It actually reminds me of the nonconformist art movements during the late Soviet period. There were also lots of things that happened then that were never filmed — no one had even Super 8 cameras. Even in the late eighties video cameras were incredibly expensive. So you could hardly afford to document happenings and other stuff.

TC: In the case of the New Artists of Leningrad (an eighties punk/pop art movement with parallels to the New York Downtown scene), it was only thanks to Yevgeny Kozlov, who often had a photo camera with him and happened to take lots of pictures, that we have any record of a lot of their now-legendary happenings.

This brings me to my next question. What is the value of these kinds of forums when they’re limited by this kind of self-enclosure? For example, when you read about the things the New Artists did in the eighties, it sounds great on paper. But besides creating self-perpetuating legends or a groovy scene, how do you go beyond this — to represent the event and to continue organizing these forums in a way that does something more or something different? For example, in the sense in which Seattle became the symbol of something bigger.

DV: But you know what happened in Seattle? The activists had their own film studio. Everyday they had several cameramen filming and bringing in footage to this huge professional studio — it was like Hollywood. That’s why Seattle became so popular — because Indymedia established a studio there that could do independent coverage in real time. There were so many cameras there you can hardly imagine it.

That’s the big difference in our situations. For example, I was just talking to this guy who made a big film about Reclaim the Streets, in London. He was telling me about how they organized that event: how they raised money, how they printed and distributed flyers, how the various groups within the organization coordinated their work, and so forth. He also told me about their strange cooperation with really wealthy families, with rich kids. For example, one of the groups had trouble with studio space. They get this call telling them to come to a villa outside London, and in the park there this really nice guy just gives them ten thousand pounds. That’s how it happens: an incredible fundraising campaign, with a lot of the donors remaining absolutely anonymous. But they knew that lots of these donors were kids from normal rich families. I guess they liked the idea of taking over the city center and having a party there with good DJs.

But here in Russia nothing like that could happen. Though it actually did go on here before the Revolution — for example, with the big art collectors (like Sergei Shchukin and Ivan Morozov) who were wealthy entrepreneurs. Or with people like Ryabushinsky, who owned factories all over Russia but gave money to the Bolsheviks.

What are the reasons? If we read Paulo Freire, we can understand that the border between oppressed and oppressors is quite fragile. People either experience false generosity or they really do begin to identify with the oppressed — it doesn’t really matter where they come from.

TC: There was no Indymedia presence here during the summit?

DV: No, there was. The guy who ran it, Dima Model, is a very famous artist and character. They ran a website, but they didn’t do any videotaping. I asked Dima why they weren’t filming — he himself is a brilliant cameraman — but he said they wanted to focus on updating the site, especially with reports from the Legal Team. A couple of the Legal Team’s cameramen did get arrested, by the way.

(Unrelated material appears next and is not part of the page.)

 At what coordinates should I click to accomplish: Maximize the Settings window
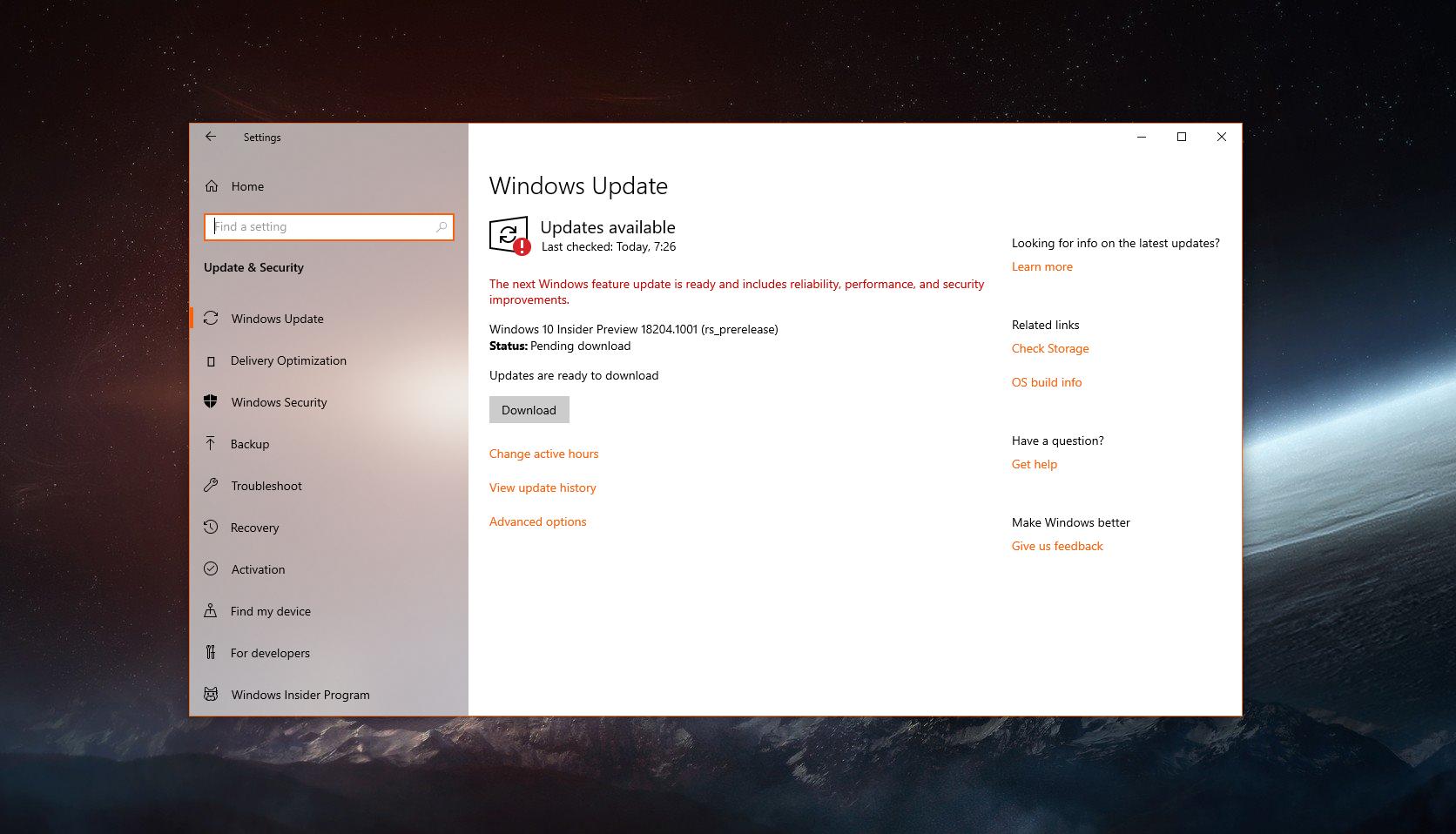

I think this is the central issue of mass movements. Crowds of a few hundred people, even a few thousand people, can easily be stopped. It’s no problem. But you can hardly manage a crowd of fifty thousand, one hundred thousand. You can’t arrest them, you can’t block them. The only thing you can do is start shooting, but most governments know that means the end for them. The next thing you know there’s a helicopter on the roof of the presidential palace and the president is escaping. That’s why such things often happen peacefully because even the police understand that it’s pointless.

So returning to the potentiality of movements, it’s interesting to observe the dynamic. Things are developing. Three years ago, when our group started, there was almost nobody out there. DSPA didn’t exist then, nor did a lot of other regional organizations. It was around 2000 that things started to change.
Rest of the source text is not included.